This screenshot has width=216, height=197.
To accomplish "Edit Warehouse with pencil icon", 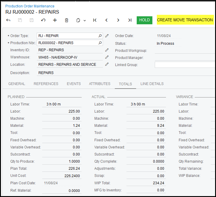I will (x=107, y=57).
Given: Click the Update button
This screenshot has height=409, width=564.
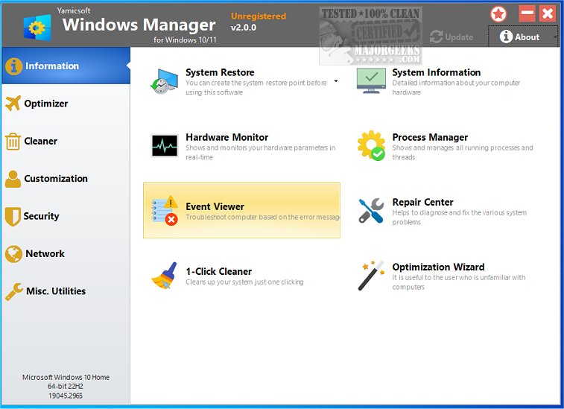Looking at the screenshot, I should [451, 37].
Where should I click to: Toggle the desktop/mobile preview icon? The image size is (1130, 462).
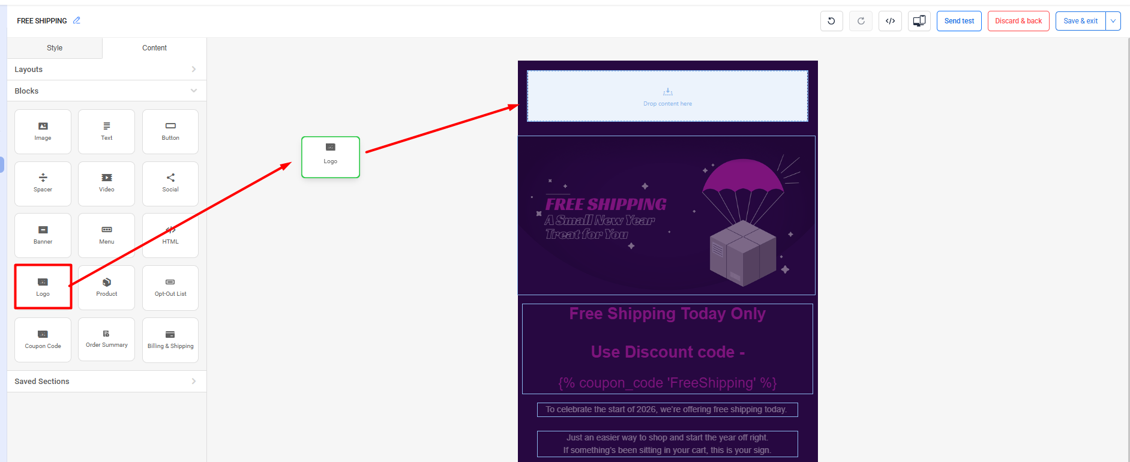919,21
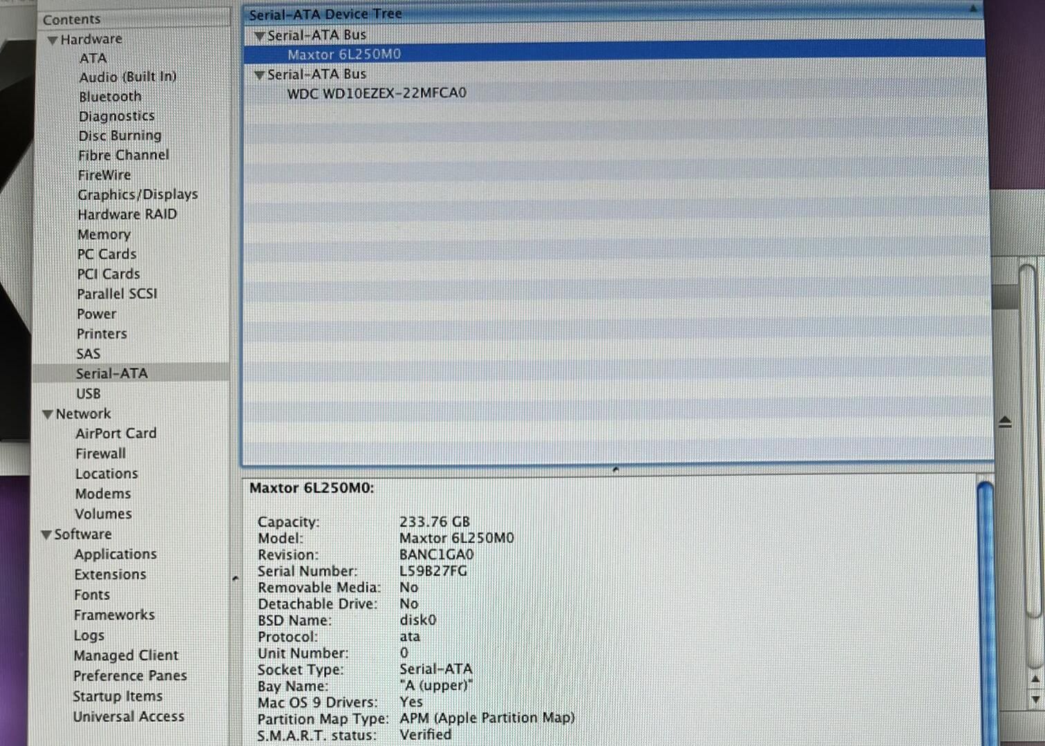Select the Maxtor 6L250M0 drive row
This screenshot has width=1045, height=746.
344,55
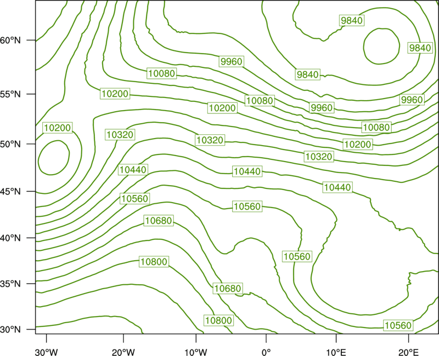This screenshot has height=356, width=439.
Task: Click the 20°E longitude axis label
Action: [x=408, y=352]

══════════════════════════════

◆ PROBLEM TO SOLVE: Nothing but the lines from the one holding "Where should I" through the last line of the listing should appear in the answer, copied exactly and without pictures.

◆ YOUR RESPONSE:
Where should I click to: Toggle the desktop/mobile preview icon? The image size is (1130, 462).
919,21
Select the Maxtor 6L250M0 drive row
This screenshot has width=1045, height=746.
344,55
This screenshot has height=356, width=439.
Task: Click the 20°E longitude axis label
Action: [x=408, y=352]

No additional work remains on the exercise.